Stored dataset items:
* * * *
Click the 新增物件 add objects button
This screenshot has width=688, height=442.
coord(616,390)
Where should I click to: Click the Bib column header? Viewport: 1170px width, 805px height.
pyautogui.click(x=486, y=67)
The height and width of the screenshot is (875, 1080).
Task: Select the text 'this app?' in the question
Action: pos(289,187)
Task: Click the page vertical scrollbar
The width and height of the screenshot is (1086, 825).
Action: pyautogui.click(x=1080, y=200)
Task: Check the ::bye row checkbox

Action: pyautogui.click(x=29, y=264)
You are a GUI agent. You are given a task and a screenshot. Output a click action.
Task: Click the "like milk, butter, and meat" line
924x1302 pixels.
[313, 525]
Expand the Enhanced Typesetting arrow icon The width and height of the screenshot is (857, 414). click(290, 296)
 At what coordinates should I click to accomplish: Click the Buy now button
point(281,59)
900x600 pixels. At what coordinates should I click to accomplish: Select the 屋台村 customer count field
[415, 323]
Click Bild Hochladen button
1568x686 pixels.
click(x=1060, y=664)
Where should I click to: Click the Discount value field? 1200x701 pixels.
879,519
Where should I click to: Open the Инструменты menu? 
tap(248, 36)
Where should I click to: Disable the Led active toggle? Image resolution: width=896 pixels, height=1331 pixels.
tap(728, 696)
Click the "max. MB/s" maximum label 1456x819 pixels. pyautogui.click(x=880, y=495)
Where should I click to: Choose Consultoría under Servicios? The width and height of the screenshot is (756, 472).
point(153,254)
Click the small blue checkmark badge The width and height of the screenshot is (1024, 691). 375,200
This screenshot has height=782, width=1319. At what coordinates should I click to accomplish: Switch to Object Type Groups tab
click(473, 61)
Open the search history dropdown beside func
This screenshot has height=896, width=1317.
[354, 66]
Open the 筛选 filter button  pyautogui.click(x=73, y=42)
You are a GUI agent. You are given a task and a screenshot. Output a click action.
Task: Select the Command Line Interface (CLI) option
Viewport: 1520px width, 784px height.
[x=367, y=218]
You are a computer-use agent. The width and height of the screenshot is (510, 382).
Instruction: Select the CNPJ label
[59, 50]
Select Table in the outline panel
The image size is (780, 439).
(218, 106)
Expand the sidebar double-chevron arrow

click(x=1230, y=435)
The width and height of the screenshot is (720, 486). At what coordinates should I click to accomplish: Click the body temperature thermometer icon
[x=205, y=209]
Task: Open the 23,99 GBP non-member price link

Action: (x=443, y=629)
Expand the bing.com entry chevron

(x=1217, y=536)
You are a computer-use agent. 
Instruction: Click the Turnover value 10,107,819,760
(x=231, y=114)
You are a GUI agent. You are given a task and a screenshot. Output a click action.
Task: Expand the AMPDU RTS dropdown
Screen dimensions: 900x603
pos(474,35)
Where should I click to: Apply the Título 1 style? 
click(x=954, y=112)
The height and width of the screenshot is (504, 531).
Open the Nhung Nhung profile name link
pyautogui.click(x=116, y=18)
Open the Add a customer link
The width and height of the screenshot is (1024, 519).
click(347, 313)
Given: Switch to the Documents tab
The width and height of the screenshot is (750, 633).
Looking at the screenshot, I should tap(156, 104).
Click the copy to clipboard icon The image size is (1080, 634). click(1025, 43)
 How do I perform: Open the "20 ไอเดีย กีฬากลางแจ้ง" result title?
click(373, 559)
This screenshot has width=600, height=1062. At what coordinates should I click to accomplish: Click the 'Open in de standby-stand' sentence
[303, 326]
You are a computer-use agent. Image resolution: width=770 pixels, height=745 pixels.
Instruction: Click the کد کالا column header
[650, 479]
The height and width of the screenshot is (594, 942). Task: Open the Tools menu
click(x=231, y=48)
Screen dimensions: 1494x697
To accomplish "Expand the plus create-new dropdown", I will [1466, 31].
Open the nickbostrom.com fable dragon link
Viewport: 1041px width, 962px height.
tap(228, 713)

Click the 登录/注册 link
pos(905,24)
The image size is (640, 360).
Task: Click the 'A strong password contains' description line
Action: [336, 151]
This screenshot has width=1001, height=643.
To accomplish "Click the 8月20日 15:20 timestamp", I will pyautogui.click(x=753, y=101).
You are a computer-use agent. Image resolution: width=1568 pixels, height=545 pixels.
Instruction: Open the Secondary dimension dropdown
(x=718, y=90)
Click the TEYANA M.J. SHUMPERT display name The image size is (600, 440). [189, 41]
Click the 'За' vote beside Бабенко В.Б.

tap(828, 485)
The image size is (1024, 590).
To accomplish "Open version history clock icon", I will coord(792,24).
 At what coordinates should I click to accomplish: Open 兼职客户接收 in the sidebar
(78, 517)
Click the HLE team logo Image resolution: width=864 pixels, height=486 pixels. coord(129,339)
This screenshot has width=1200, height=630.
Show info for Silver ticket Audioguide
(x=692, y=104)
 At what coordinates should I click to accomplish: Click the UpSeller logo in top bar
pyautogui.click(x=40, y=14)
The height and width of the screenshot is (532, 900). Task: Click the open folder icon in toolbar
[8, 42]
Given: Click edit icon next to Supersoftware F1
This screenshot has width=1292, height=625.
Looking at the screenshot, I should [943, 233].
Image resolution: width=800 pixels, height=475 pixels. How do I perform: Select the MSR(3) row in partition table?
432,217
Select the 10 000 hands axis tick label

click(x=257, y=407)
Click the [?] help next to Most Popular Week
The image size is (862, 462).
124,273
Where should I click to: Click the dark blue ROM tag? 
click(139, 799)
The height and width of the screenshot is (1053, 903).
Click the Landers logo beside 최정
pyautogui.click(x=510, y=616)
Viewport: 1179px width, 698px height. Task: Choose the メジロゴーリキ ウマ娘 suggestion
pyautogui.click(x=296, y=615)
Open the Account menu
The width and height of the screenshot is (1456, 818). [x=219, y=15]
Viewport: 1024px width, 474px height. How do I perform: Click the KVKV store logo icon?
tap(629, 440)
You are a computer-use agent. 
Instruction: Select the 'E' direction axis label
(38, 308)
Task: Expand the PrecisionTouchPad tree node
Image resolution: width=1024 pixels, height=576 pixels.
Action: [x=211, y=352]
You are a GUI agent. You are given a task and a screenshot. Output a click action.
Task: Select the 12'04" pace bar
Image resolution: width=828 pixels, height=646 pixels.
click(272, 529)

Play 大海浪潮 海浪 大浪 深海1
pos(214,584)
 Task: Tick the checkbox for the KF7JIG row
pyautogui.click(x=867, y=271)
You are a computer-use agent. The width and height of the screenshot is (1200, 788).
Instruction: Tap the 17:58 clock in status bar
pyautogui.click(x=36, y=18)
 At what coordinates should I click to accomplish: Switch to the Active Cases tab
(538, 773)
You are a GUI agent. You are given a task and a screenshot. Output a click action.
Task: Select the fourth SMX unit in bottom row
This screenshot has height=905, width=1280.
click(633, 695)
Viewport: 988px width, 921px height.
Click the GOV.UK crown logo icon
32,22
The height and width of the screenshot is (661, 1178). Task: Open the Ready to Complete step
* * * *
→ WHAT NEEDS TO BE DONE
Copy every entry exactly, leaving nothing out.

→ RESPONSE
Click the 新增物件 add objects button
This screenshot has width=688, height=442.
coord(616,390)
Where should I click to: Click the Bib column header? Viewport: 1170px width, 805px height.
pyautogui.click(x=486, y=67)
The height and width of the screenshot is (875, 1080).
Task: Select the text 'this app?' in the question
Action: pos(289,187)
Task: Click the page vertical scrollbar
The width and height of the screenshot is (1086, 825).
Action: pyautogui.click(x=1080, y=200)
Task: Check the ::bye row checkbox

Action: pyautogui.click(x=29, y=264)
You are a GUI agent. You are given a task and a screenshot. Output a click action.
Task: Click the "like milk, butter, and meat" line
924x1302 pixels.
[313, 525]
Expand the Enhanced Typesetting arrow icon The width and height of the screenshot is (857, 414). click(290, 296)
 At what coordinates should I click to accomplish: Click the Buy now button
point(281,59)
900x600 pixels. At what coordinates should I click to accomplish: Select the 屋台村 customer count field
[415, 323]
Click Bild Hochladen button
1568x686 pixels.
click(x=1060, y=664)
Where should I click to: Click the Discount value field? 1200x701 pixels.
879,519
Where should I click to: Open the Инструменты menu? 
tap(248, 36)
Where should I click to: Disable the Led active toggle? Image resolution: width=896 pixels, height=1331 pixels.
tap(728, 696)
Click the "max. MB/s" maximum label 1456x819 pixels. pyautogui.click(x=880, y=495)
Where should I click to: Choose Consultoría under Servicios? The width and height of the screenshot is (756, 472).
point(153,254)
Click the small blue checkmark badge The width and height of the screenshot is (1024, 691). 375,200
This screenshot has height=782, width=1319. At what coordinates should I click to accomplish: Switch to Object Type Groups tab
click(473, 61)
Open the search history dropdown beside func
This screenshot has height=896, width=1317.
[354, 66]
Open the 筛选 filter button  pyautogui.click(x=73, y=42)
You are a GUI agent. You are given a task and a screenshot. Output a click action.
Task: Select the Command Line Interface (CLI) option
Viewport: 1520px width, 784px height.
[x=367, y=218]
You are a computer-use agent. The width and height of the screenshot is (510, 382).
Instruction: Select the CNPJ label
[59, 50]
Select Table in the outline panel
The image size is (780, 439).
(218, 106)
Expand the sidebar double-chevron arrow

click(x=1230, y=435)
The width and height of the screenshot is (720, 486). At what coordinates should I click to accomplish: Click the body temperature thermometer icon
[x=205, y=209]
Task: Open the 23,99 GBP non-member price link

Action: (x=443, y=629)
Expand the bing.com entry chevron

(x=1217, y=536)
You are a computer-use agent. 
Instruction: Click the Turnover value 10,107,819,760
(x=231, y=114)
You are a GUI agent. You are given a task and a screenshot. Output a click action.
Task: Expand the AMPDU RTS dropdown
Screen dimensions: 900x603
pos(474,35)
Where should I click to: Apply the Título 1 style? 
click(x=954, y=112)
The height and width of the screenshot is (504, 531).
Open the Nhung Nhung profile name link
pyautogui.click(x=116, y=18)
Open the Add a customer link
The width and height of the screenshot is (1024, 519).
click(347, 313)
Given: Switch to the Documents tab
The width and height of the screenshot is (750, 633).
Looking at the screenshot, I should tap(156, 104).
Click the copy to clipboard icon The image size is (1080, 634). click(1025, 43)
 How do I perform: Open the "20 ไอเดีย กีฬากลางแจ้ง" result title?
click(373, 559)
This screenshot has width=600, height=1062. At what coordinates should I click to accomplish: Click the 'Open in de standby-stand' sentence
[303, 326]
You are a computer-use agent. Image resolution: width=770 pixels, height=745 pixels.
Instruction: Click the کد کالا column header
[650, 479]
The height and width of the screenshot is (594, 942). Task: Open the Tools menu
click(x=231, y=48)
Screen dimensions: 1494x697
To accomplish "Expand the plus create-new dropdown", I will [1466, 31].
Open the nickbostrom.com fable dragon link
Viewport: 1041px width, 962px height.
tap(228, 713)

Click the 登录/注册 link
pos(905,24)
The image size is (640, 360).
Task: Click the 'A strong password contains' description line
Action: [336, 151]
This screenshot has width=1001, height=643.
To accomplish "Click the 8月20日 15:20 timestamp", I will pyautogui.click(x=753, y=101).
You are a computer-use agent. Image resolution: width=1568 pixels, height=545 pixels.
Instruction: Open the Secondary dimension dropdown
(x=718, y=90)
Click the TEYANA M.J. SHUMPERT display name The image size is (600, 440). [189, 41]
Click the 'За' vote beside Бабенко В.Б.

tap(828, 485)
The image size is (1024, 590).
To accomplish "Open version history clock icon", I will coord(792,24).
 At what coordinates should I click to accomplish: Open 兼职客户接收 in the sidebar
(78, 517)
Click the HLE team logo Image resolution: width=864 pixels, height=486 pixels. coord(129,339)
This screenshot has width=1200, height=630.
Show info for Silver ticket Audioguide
(x=692, y=104)
 At what coordinates should I click to accomplish: Click the UpSeller logo in top bar
pyautogui.click(x=40, y=14)
The height and width of the screenshot is (532, 900). Task: Click the open folder icon in toolbar
[8, 42]
Given: Click edit icon next to Supersoftware F1
This screenshot has width=1292, height=625.
Looking at the screenshot, I should [943, 233].
Image resolution: width=800 pixels, height=475 pixels. How do I perform: Select the MSR(3) row in partition table?
432,217
Select the 10 000 hands axis tick label

click(x=257, y=407)
Click the [?] help next to Most Popular Week
The image size is (862, 462).
124,273
Where should I click to: Click the dark blue ROM tag? 
click(139, 799)
The height and width of the screenshot is (1053, 903).
Click the Landers logo beside 최정
pyautogui.click(x=510, y=616)
Viewport: 1179px width, 698px height. Task: Choose the メジロゴーリキ ウマ娘 suggestion
pyautogui.click(x=296, y=615)
Open the Account menu
The width and height of the screenshot is (1456, 818). [x=219, y=15]
Viewport: 1024px width, 474px height. How do I perform: Click the KVKV store logo icon?
tap(629, 440)
You are a computer-use agent. 
Instruction: Select the 'E' direction axis label
(38, 308)
Task: Expand the PrecisionTouchPad tree node
Image resolution: width=1024 pixels, height=576 pixels.
Action: [x=211, y=352]
You are a GUI agent. You are given a task and a screenshot. Output a click action.
Task: Select the 12'04" pace bar
Image resolution: width=828 pixels, height=646 pixels.
click(272, 529)

Play 大海浪潮 海浪 大浪 深海1
pos(214,584)
 Task: Tick the checkbox for the KF7JIG row
pyautogui.click(x=867, y=271)
You are a computer-use agent. The width and height of the screenshot is (1200, 788).
Instruction: Tap the 17:58 clock in status bar
pyautogui.click(x=36, y=18)
 At what coordinates should I click to accomplish: Switch to the Active Cases tab
(538, 773)
You are a GUI agent. You are given a task and a screenshot. Output a click action.
Task: Select the fourth SMX unit in bottom row
This screenshot has height=905, width=1280.
click(633, 695)
Viewport: 988px width, 921px height.
Click the GOV.UK crown logo icon
32,22
The height and width of the screenshot is (661, 1178). Task: Open the Ready to Complete step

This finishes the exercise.